Nothing but the lines from the top of the data to the line holding "You are a computer-use agent." should be printed, word for word and both ends included; leave the pictures out.

*** Begin section ***

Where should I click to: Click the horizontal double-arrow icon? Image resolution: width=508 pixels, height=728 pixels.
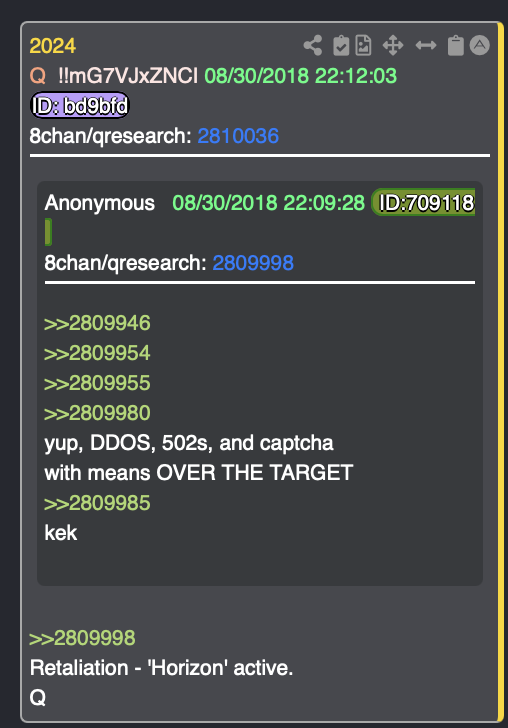point(426,45)
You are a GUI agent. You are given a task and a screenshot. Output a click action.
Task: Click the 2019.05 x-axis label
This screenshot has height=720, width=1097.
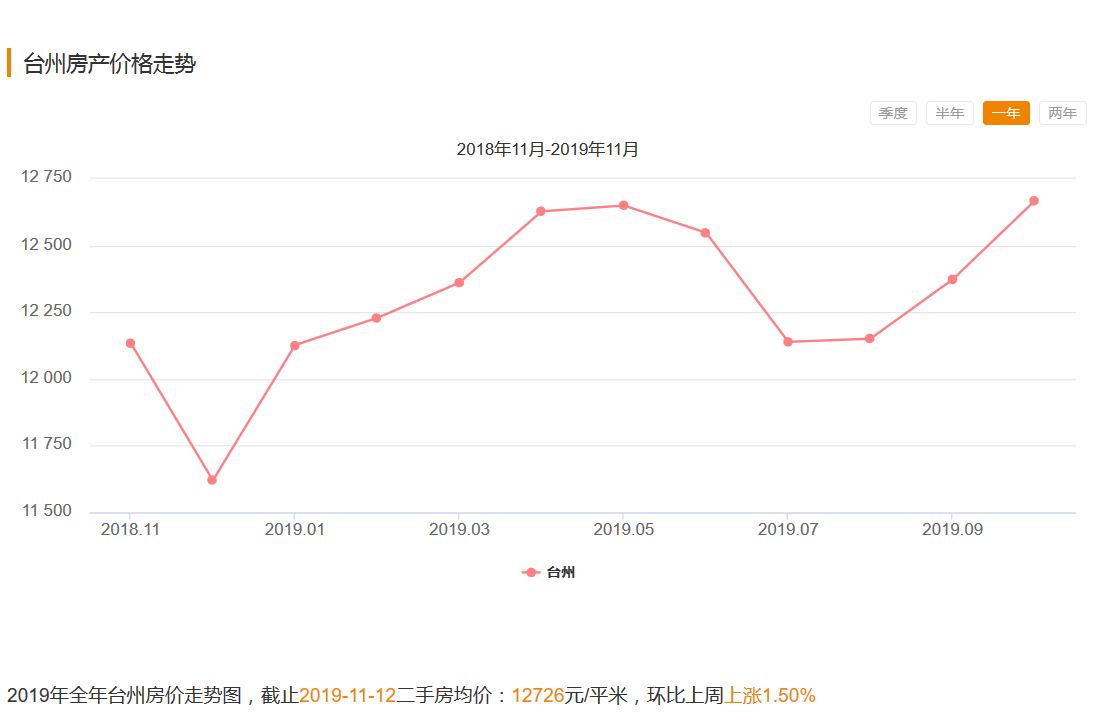(623, 529)
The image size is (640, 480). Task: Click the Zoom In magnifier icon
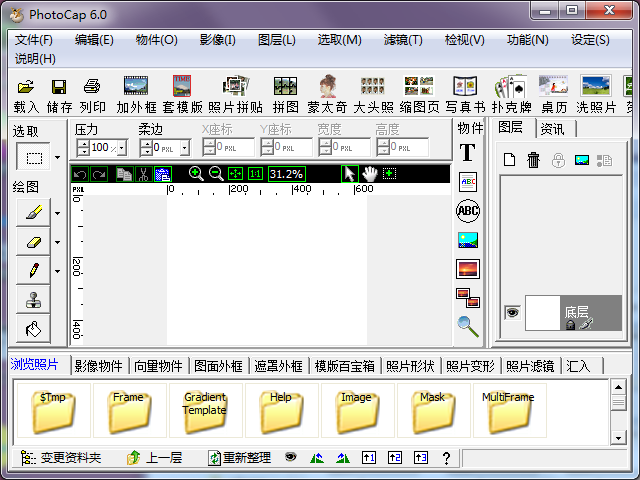pyautogui.click(x=196, y=173)
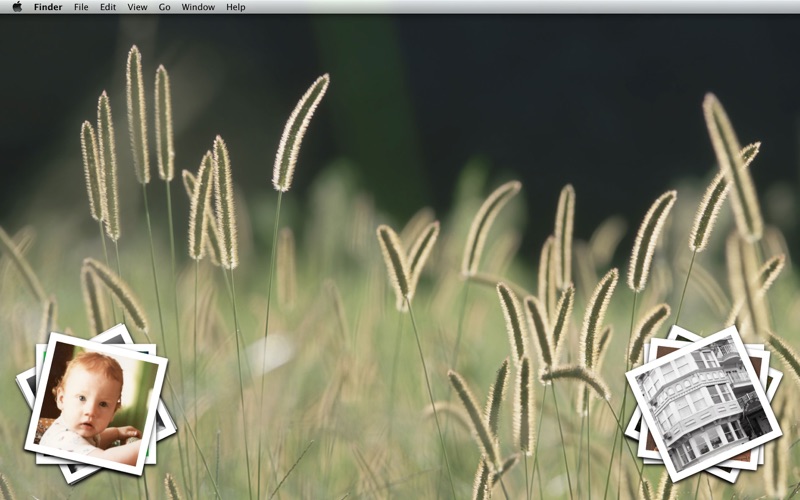Show the Window menu
Screen dimensions: 800x500
(x=198, y=7)
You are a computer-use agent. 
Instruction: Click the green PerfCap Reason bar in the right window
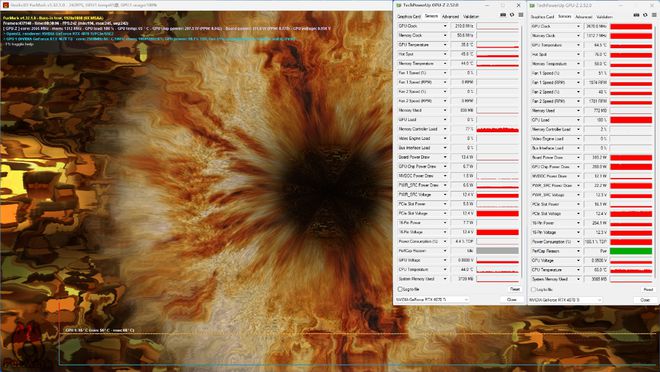click(631, 251)
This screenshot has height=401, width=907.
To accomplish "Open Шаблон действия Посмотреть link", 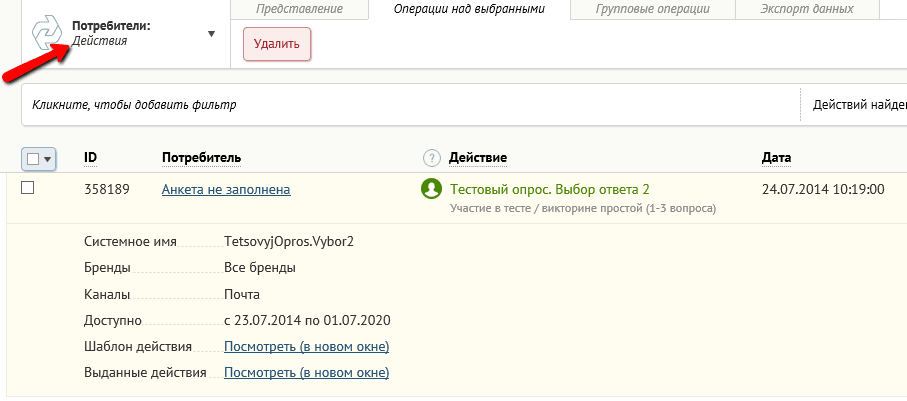I will click(307, 347).
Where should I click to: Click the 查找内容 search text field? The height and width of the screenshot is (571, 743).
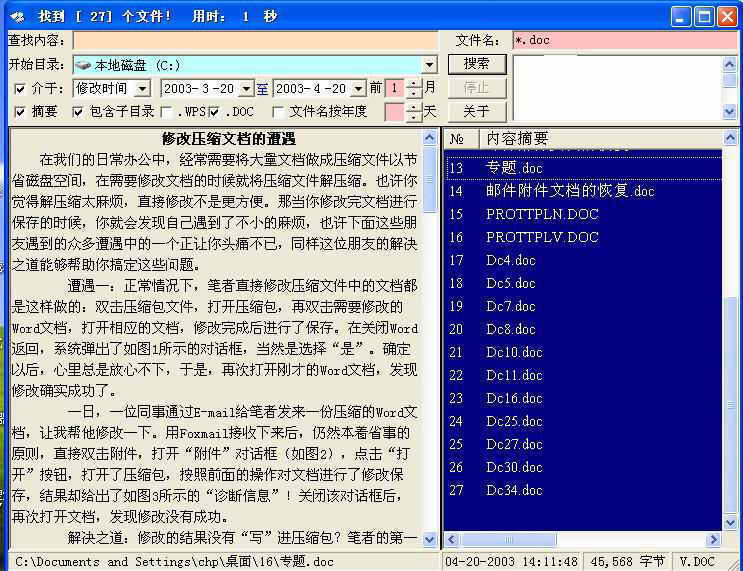[x=254, y=41]
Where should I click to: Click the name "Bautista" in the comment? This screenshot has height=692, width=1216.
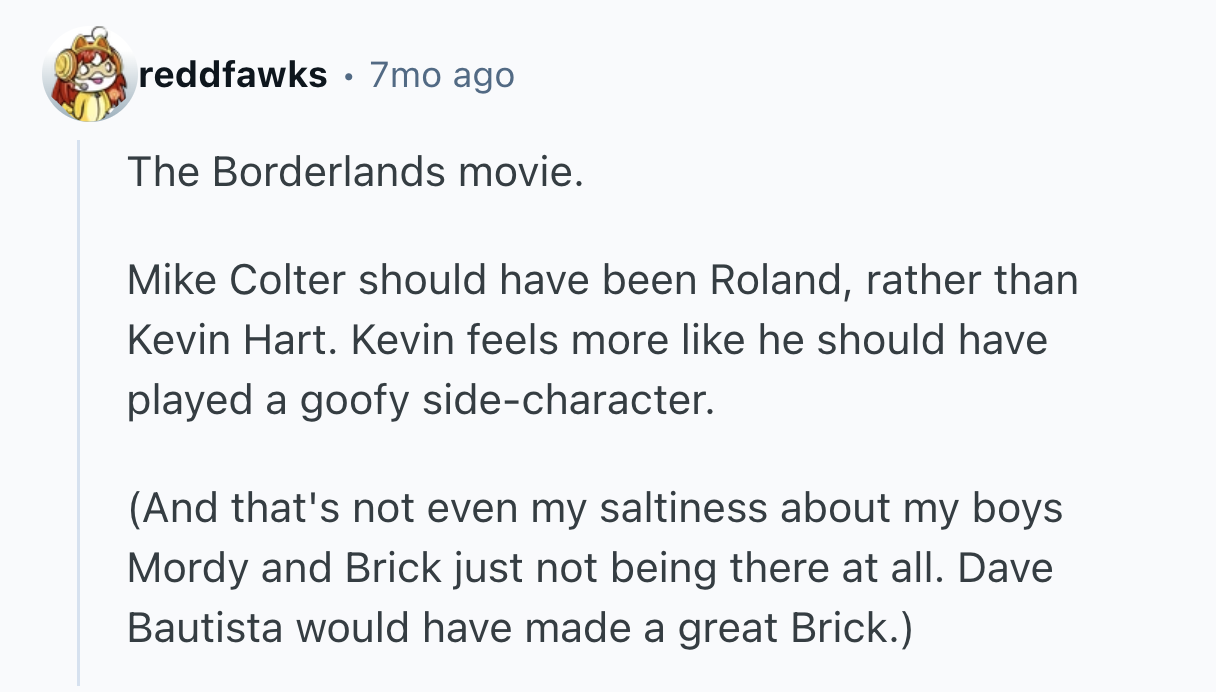click(x=204, y=628)
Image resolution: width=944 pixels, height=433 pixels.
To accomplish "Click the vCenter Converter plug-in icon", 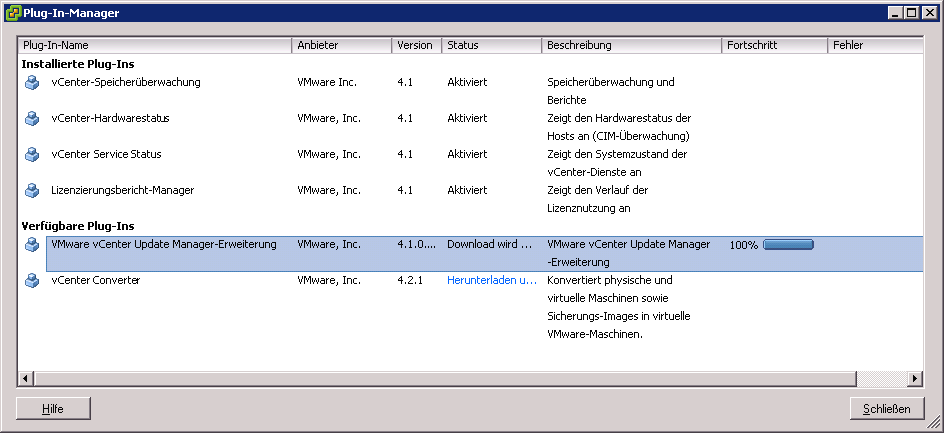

*** End section ***

### [The answer]
Where should I click to: Click the horizontal double-arrow icon? Image resolution: width=508 pixels, height=728 pixels.
point(426,45)
You are a GUI agent. You are given a task and a screenshot. Output a click action.
Task: Click the 2019.05 x-axis label
This screenshot has height=720, width=1097.
(623, 529)
The image size is (640, 480). Task: Click the Zoom In magnifier icon
pyautogui.click(x=196, y=173)
Show the Window menu
Screen dimensions: 800x500
(x=198, y=7)
You are a computer-use agent. 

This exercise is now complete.